The first command will install spaCy into our environment, while the second installs the language model that we will be using, in this case the `en_core_web_sm` model, a minimal model for processing English-language text. However, spaCy provides a number of other models with support for other languages as well. For a list of available language models, please see [spaCy's website](https://spacy.io/usage/models).

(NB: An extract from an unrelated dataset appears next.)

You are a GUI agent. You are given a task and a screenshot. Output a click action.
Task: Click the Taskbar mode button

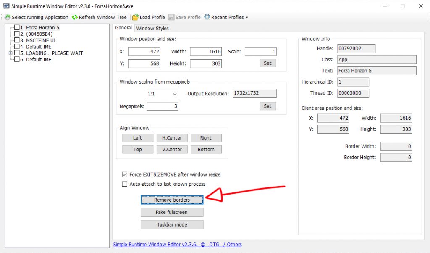point(172,224)
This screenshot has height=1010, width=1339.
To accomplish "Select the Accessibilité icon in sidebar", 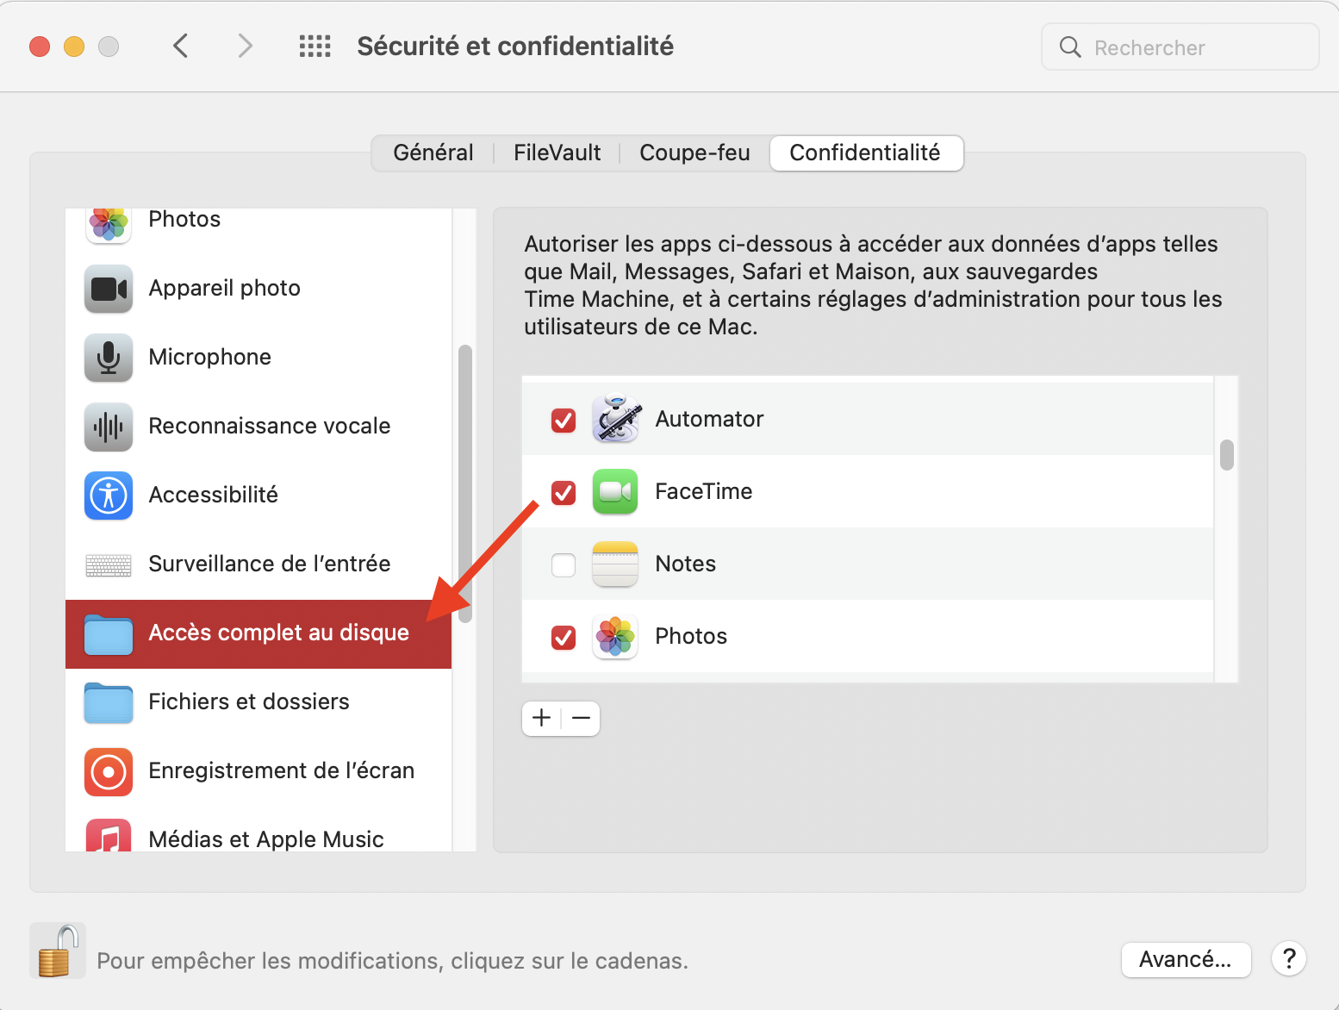I will (109, 496).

Once the above dependencies are installed, you should be able to run all code contained within this notebook.

Helpful links:

- [LA NLP source code](https://github.com/Arts-ISIT-LA/la-nlp)
- [LA NLP documentation](https://github.com/Arts-ISIT-LA/la-nlp/blob/main/docs/docs.md)
- [spaCy documentation](https://spacy.io/usage)
- [VADER Sentiment Analysis documentation](https://github.com/cjhutto/vaderSentiment#python-demo-and-code-examples)

# spaCy demo

## Setup

Once installed, spaCy requires very little code to get working. First, we need to import the package itself:

In [1]:
import spacy

Once spaCy is imported, we also need to load the language model we will be using, in this case the `en_core_web_lg` model that we downloaded earlier. By convention, we load this model into a Python object named `nlp`:

In [2]:
nlp = spacy.load('en_core_web_lg')

## Basic usage

Now that we have loaded the model into our `nlp` variable, we are ready to run the model over some text. To do so, all we have to do is run `nlp()` on the text that we want to analyze. This will return a new object that we will call `doc`:

In [3]:
text = "Hello world!"

doc = nlp(text)

spaCy has now run its [processing pipeline](https://spacy.io/usage/processing-pipelines) over the text that we fed into the model. The new `doc` object created by this process now contains a number of features and attributes that we do not get with a normal string.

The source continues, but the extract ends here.